银屑病发病与细胞凋亡的关系逐渐受到越来越多学者的重视，已有研究发现银屑病角质形成细胞凋亡增加与异常的角质形成细胞增殖活化密切相关，角质形成细胞的过度增殖与凋亡增加伴随着银屑病的发病[4-6]。因此，抑制细胞增殖以及诱导细胞凋亡对该病治疗具有重要临床意义。银屑病的治疗颇为棘手，到目前为止尚未开发出理想的治疗药物，近年来,从中草药中寻找新的治疗药物逐渐成为研究的热点[7]。

于春水等[8]发现当归多糖可通过阻止HaCaT细胞进入S期而抑制其DNA合成，从而对HaCaT细胞的增殖具有显著抑制作用,而当归提取液对HaCaT细胞的作用机制研究较少。本研究结果提示，当归提取液在低浓度(＜5mg/ml）对HaCaT细胞增殖无抑制作用，达到一定浓度时（≥10mg/ml）对HaCaT细胞体外增殖有明显的抑制作用，且随着浓度增加，抑制细胞增殖的能力也增加，抑制作用呈浓度依赖性。

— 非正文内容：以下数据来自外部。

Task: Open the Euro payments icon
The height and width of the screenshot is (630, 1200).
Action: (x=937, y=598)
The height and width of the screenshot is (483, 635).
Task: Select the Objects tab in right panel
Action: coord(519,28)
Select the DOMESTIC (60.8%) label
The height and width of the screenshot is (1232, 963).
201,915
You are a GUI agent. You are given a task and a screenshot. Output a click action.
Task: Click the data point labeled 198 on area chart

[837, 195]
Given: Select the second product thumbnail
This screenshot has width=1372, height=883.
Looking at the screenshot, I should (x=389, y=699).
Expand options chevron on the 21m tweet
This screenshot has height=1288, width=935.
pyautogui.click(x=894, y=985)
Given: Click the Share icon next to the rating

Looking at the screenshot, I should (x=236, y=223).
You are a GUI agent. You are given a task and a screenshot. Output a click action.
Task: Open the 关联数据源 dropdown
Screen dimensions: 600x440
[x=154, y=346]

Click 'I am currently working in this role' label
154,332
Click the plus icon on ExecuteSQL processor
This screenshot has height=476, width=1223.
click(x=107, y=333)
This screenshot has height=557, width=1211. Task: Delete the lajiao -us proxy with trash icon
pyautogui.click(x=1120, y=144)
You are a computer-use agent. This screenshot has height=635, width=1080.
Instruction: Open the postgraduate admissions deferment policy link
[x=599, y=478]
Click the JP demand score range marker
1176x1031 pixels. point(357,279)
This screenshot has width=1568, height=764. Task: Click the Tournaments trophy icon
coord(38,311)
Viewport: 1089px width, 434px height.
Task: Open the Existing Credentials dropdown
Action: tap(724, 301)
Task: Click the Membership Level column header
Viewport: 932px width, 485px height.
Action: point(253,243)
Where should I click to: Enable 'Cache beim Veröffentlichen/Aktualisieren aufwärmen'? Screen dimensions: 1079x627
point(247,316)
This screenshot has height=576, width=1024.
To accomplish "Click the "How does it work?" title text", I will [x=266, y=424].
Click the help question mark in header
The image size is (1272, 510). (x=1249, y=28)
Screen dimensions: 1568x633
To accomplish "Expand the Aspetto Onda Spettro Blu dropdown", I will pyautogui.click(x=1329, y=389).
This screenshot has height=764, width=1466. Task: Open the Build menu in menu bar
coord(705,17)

细胞凋亡与许多生物学过程和疾病的发生、发展有密切的关系。目前研究发现细胞凋亡主要经过两条通路[9]，由死亡受体途径介导的外源性通路和线粒体途径介导的内源性通路，Caspase-9参与细胞凋亡的起始，是内源性通路的关键酶。一些药物可以通过诱导细胞凋亡，减轻表皮增殖，改善皮损分化，而被广泛应用于银屑病治疗[10-11]。研究发现从当归中提取的水溶性有效成分阿魏酸钠能诱导人EBL-7404肝癌细胞的凋亡[12]，但其具体作用机制尚待进一步研究。本研究通过不同浓度的当归提取液处理细胞发现，当归提取液浓度≥10mg/ml时，能够诱导HaCaT细胞株的早期凋亡，倒置相差显微镜下可观察到明显的细胞形态学改变，Annexin V-FITC双染法也进一步证实了当归诱导HaCaT细胞发生凋亡。本研究还发现，浓度≥10mg/ml当归提取液处理后，HaCaT细胞内Caspase-9随着浓度增加逐渐升高，且不同浓度的当归提取液组与正常对照组之间比较，均有统计学差异，表明当归诱导细胞凋亡可能与激活内源性凋亡途径有关，并呈浓度依赖性。

总之，当归对HaCaT细胞增殖抑制作用的机制尚不完全清楚。本研究显示,当归提取液达到一定浓度（≥10mg/ml）对HaCaT细胞体外增殖有明显的抑制作用，两者呈量效关系。此外，当归提取液可通过Caspase-9介导的线粒体途径内源性通路促进HaCaT细胞凋亡，其可能是当归治疗银屑病等角质细胞增殖性皮肤病的作用机制。通过研究当归等中药的抗角质形成细胞增殖并诱导凋亡的机制，为临床应用提供了实验依据，将有利于开发更有效治疗银屑病的中药制剂。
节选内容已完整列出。